MATERIAL TO PROCESS
##########

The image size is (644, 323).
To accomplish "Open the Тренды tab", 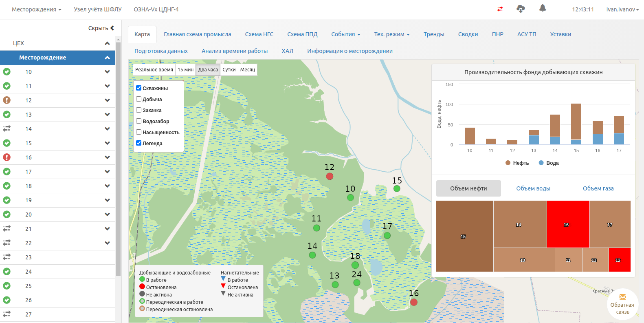I will tap(433, 34).
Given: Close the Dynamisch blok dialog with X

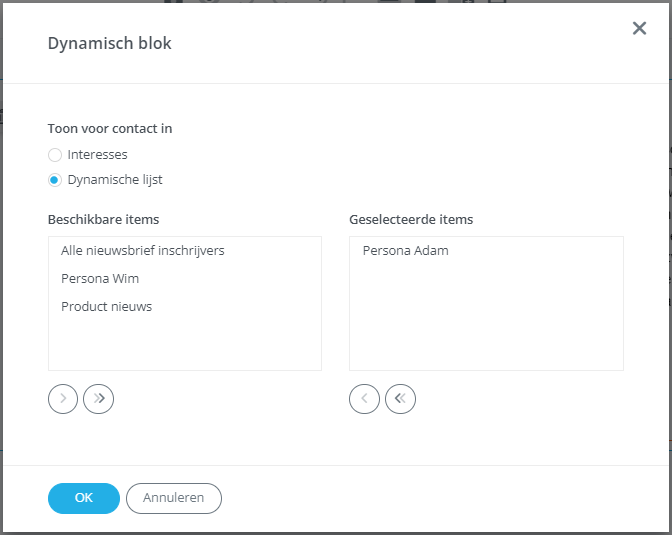Looking at the screenshot, I should pos(639,28).
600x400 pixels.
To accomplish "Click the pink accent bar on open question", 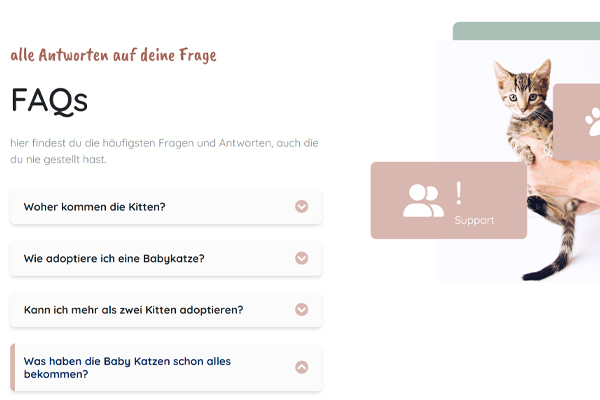I will 13,367.

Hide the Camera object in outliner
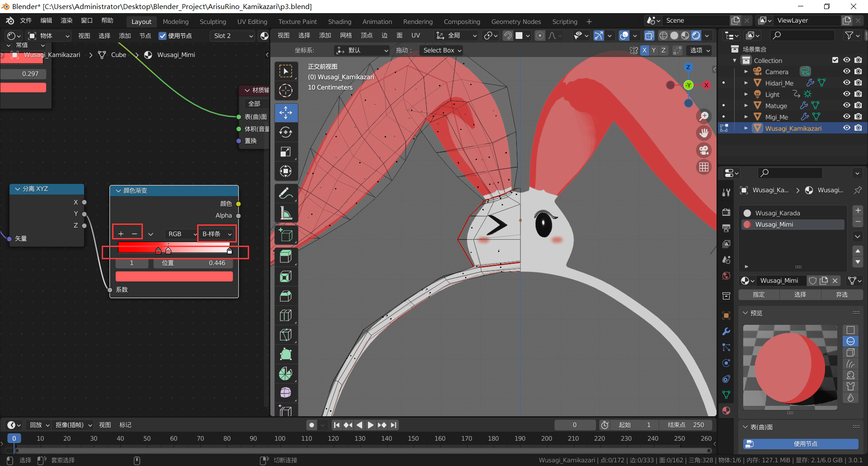tap(846, 71)
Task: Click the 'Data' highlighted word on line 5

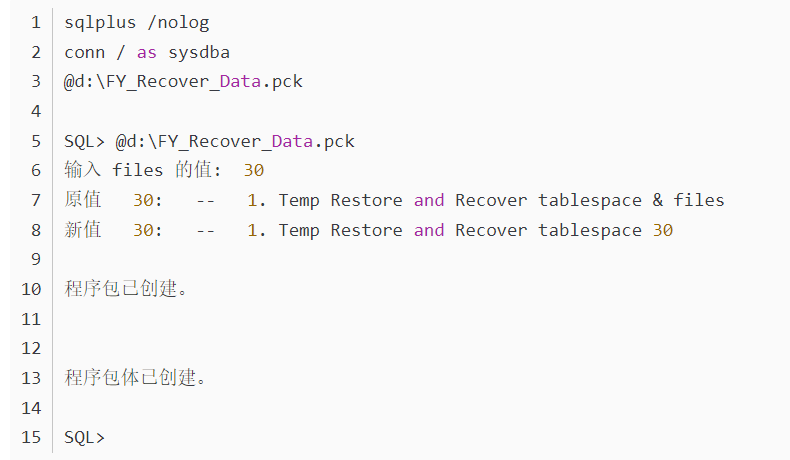Action: [292, 142]
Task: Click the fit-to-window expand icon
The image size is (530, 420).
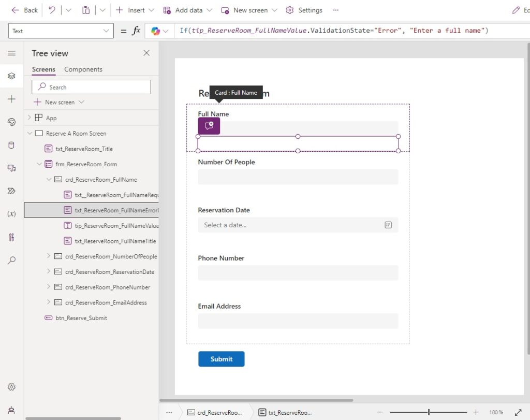Action: (x=518, y=412)
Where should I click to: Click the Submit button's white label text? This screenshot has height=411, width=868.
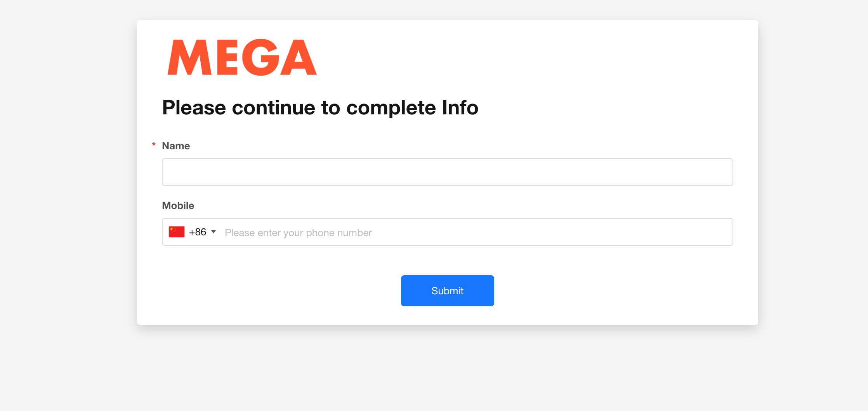pos(447,291)
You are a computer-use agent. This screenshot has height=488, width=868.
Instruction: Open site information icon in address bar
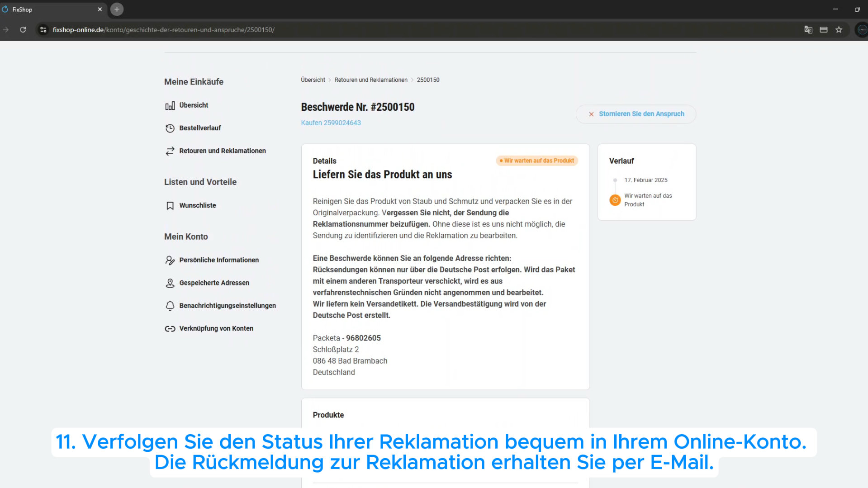coord(43,30)
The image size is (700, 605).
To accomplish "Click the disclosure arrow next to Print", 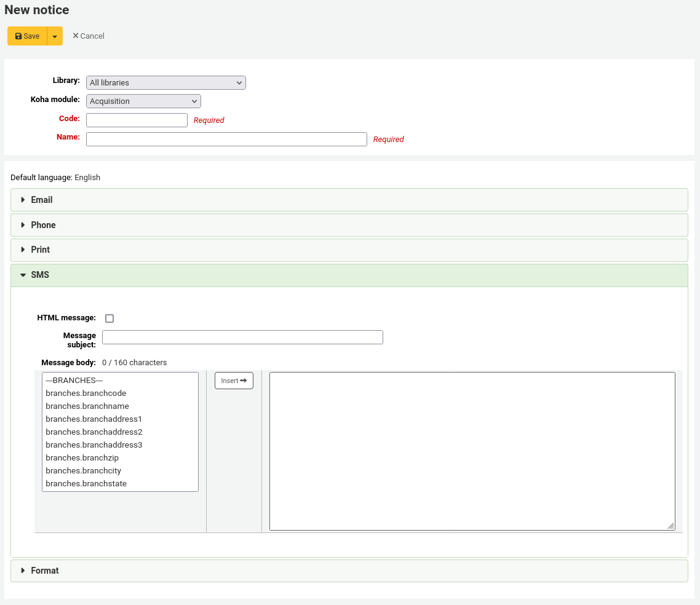I will [x=23, y=250].
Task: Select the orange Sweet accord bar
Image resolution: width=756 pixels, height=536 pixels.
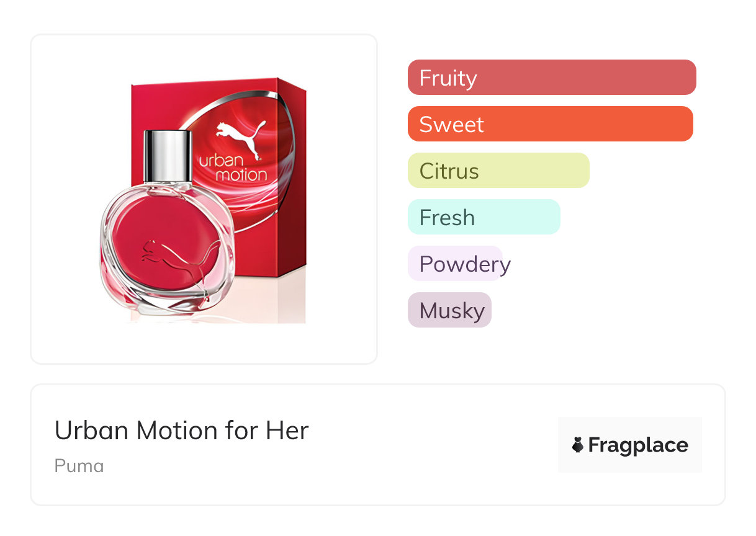Action: point(550,124)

##########

ABOUT THIS TASK
Set down the lines from the one containing "Task: Select the orange Sweet accord bar" through the last line of the records above, both included, exactly as they appear and with no other text. Pictures should not be set down.

TASK RESULT
Task: Select the orange Sweet accord bar
Image resolution: width=756 pixels, height=536 pixels.
Action: point(550,124)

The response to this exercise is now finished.